**Written request 1:**
Answer the following questions using the passage on food image sampling, one answer per line, marked (a), (b) and (c):
(a) To what size is the input image resized before saliency is computed?
(b) In how many orientations are Gaussian derivatives taken for texture similarity?
(c) At what point does the grouping of the most similar regions stop?
**Written request 2:** In the passage on food image sampling, recast the paragraph beginning "One single feature may not be suitable" as a concise bulleted list that keeps its main facts.
**Written request 3:** Carry the passage on food image sampling further, starting after its final sentence.

**Document excerpt:**
• • •
Saliency-Based Sampling
When a user snaps a picture of the food plate, the foreground regions corresponding to the food items are usually more visually salient than the background. A possible explanation is that chefs tend to make food visually appealing. This phenomenon encourages us to apply saliency detection to guide us “where” to look for food.
We use the spectral residual approach to detect the saliency. Input image is resized such that the short dimension is 100 pixels. Then the saliency value is computed and thresholded to compute the binary saliency map as shown in Figure 3.
Figure 3.
Saliency computation. The left image shows a picture of a food plate snapped by a user. The center image shows the saliency image with red/yellow colors indicating high saliency and blue colors indicating a low saliency. The right image shows the binary saliency map obtained by applying a threshold on the center image which can be used to identify the location of food in the image. Note that the binary saliency map picks out the most important regions of the image.
Region-Based Sampling
When multiple food items are present on a plate, we have to separate them before identification. This leads us to image segmentation. Furthermore, in images of food, the formation is intrinsically hierarchical: the salad is composed of different ingredients, and it is contained in a plate. Hence we perform segmentation of images at multiple scales.
One single feature may not be suitable for multiple segmentations. There are many different reasons why a pair of regions should be grouped together, such as similarity of color or texture. Hence we also perform segmentation with multiple features. We rely on a hierarchical grouping algorithm to form the basis of our selective search. As regions yield richer information than pixels, we want to use region-based features whenever possible. We initially obtain a set of small starting regions. We extract features from each of these regions. Then we use a greedy algorithm to iteratively group regions together: First, the similarities between features extracted from all pairs of neighboring regions are calculated. The two most similar regions are grouped together, and a new set of similarities is calculated between the resulting regions and their neighbors. The process of grouping the most similar regions is repeated until the whole image becomes a single region.
We use the following cues to compute the similarity:
Color similarity: We obtain a 1-dimensional color histogram for each color channel, and compute similarity using the min-intersection kernel.
Texture similarity: We represent texture using SIFT like features. We take Gaussian derivatives in 8 orientations for each color channel. Then the texture is parameterized as a histogram across different orientations and we use the min-intersection kernel.
• • •
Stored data
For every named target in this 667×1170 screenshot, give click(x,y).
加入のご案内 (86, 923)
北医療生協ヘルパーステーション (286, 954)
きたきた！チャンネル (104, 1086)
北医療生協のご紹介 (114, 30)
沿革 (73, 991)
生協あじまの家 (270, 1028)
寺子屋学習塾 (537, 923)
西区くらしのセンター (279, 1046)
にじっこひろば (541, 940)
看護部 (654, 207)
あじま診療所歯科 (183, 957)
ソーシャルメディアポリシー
• • •
**Exercise output 1:**
(a) The image is resized so that its short dimension is 100 pixels.
(b) They are taken in 8 orientations for each color channel.
(c) It stops when the whole image becomes a single region.

**Exercise output 2:**
- A single feature may not suit multiple segmentations. Regions may be grouped for various reasons, such as similar color or texture, so segmentation is also performed with multiple features.
- A hierarchical grouping algorithm forms the basis of the selective search.
- Region-based features are used whenever possible because regions yield richer information than pixels.
- A set of small starting regions is obtained, and features are extracted from each.
- A greedy algorithm groups regions iteratively. It calculates similarities between all pairs of neighboring regions, merges the two most similar, and recalculates similarities between the resulting region and its neighbors.
- Merging repeats until the whole image becomes a single region.

**Exercise output 3:**
Size similarity: We want small regions of similar sizes to be merged. This is desirable because it ensures that object locations at all scales are created at all parts of the image. Figure 4 shows the sampled segments of one input image. Normally, a typical image yields about 100 segments.
Figure 4.
Sampled segmentation. The figure shows an example of our segmentation. The food items present in a food plate are segmented into different regions, each of which usually corresponds to a single food item. The regions in green correspond to the steak, the regions in blue correspond to fruit, and the regions in red correspond to the roll. Classifiers are then run on each of these regions.
Classifier Training
Online image database like ImageNet, Flickr, and Google Images can be used to obtain a large number of food images. An obvious approach is to come up a list of predefined foods, harvest their images, manually fix the incorrect labels and train a classifier. However these web images are often from advertisements and they bear little resemblance to the pictures taken by a user. These images are often taken for aesthetic purposes, with controlled lighting and nonrealistic views (eg, burgers are often shot from the side view with all layers exposed). We found that the classifiers learnt from these web images generalize very poorly for cell phone photos. Hence we collected our own data set, this was done by encouraging users to upload images of their food plates using a preliminary version of our app. We then had a set of annotators manually segment different food items and assign them food categories. We collected approximately 2000 training images for 15 food categories, with about 100-400 images for each category.
We train a multiple class SVM (support vector machine) for each category. We use stochastic gradient descent to train the classifier. After the first round, we perform the detection on the training images, and append negative examples with a large score to the negative data. Then we retrain the classifier. In this way the learned classifier is more discriminative.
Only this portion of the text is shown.